A year with Drizzle
Today I'm coming out of the closet. Since I'm a professional database expert I try to be like the mainstream and use the commercial MySQL forks (including MySQL itself). But I think those close to me have already known for some time that I like community based open source projects. I cannot deny it any longer, so let me just say it: I'm a Drizzle contributor and I'm very much engaged!
I've been eyeing the Drizzle project since it started in 2008. Already then there were dozens of MySQL hackers for which this project was a refuge they instantly flocked to. Finally a real open source project based on MySQL code that they could contribute to, and they did. It was like a breath of fresh air in a culture that previously had only accepted one kind of relationships: that between an employer and an employee. Drizzle was more liberal.
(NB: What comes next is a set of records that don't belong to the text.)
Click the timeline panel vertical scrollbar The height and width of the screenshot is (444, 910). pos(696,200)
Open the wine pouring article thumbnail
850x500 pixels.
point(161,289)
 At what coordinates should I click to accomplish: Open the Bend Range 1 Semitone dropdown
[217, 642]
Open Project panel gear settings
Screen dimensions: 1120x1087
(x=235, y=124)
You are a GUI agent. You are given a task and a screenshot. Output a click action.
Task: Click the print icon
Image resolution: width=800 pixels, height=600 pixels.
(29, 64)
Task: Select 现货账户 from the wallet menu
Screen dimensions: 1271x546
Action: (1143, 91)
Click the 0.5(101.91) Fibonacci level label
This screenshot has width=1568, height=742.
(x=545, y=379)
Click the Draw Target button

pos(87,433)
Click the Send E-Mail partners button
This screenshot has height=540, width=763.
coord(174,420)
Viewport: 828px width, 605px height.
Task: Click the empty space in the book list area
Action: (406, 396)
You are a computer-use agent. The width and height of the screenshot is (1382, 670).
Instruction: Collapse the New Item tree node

It accepted also forms of engagement already common in most other open source projects that are based on relationships between 2 or more consenting contributors.
But in 2008 I wasn't yet ready to engage with Drizzle. Like I said, I worked in a role where I would go to database users and help them use MySQL in demanding production settings. So as much as I admired Drizzle already back then, I needed something that could give me good releases, and support me when needed.
So I stuck with my MySQL relationship - I was employed with MySQL. But eventually our paths separated, as they say, and I then became employed with another MySQL fork, MariaDB instead. I tried to give it my best, but also MariaDB couldn't satisfy what I really needed. Eventually I left also MariaDB.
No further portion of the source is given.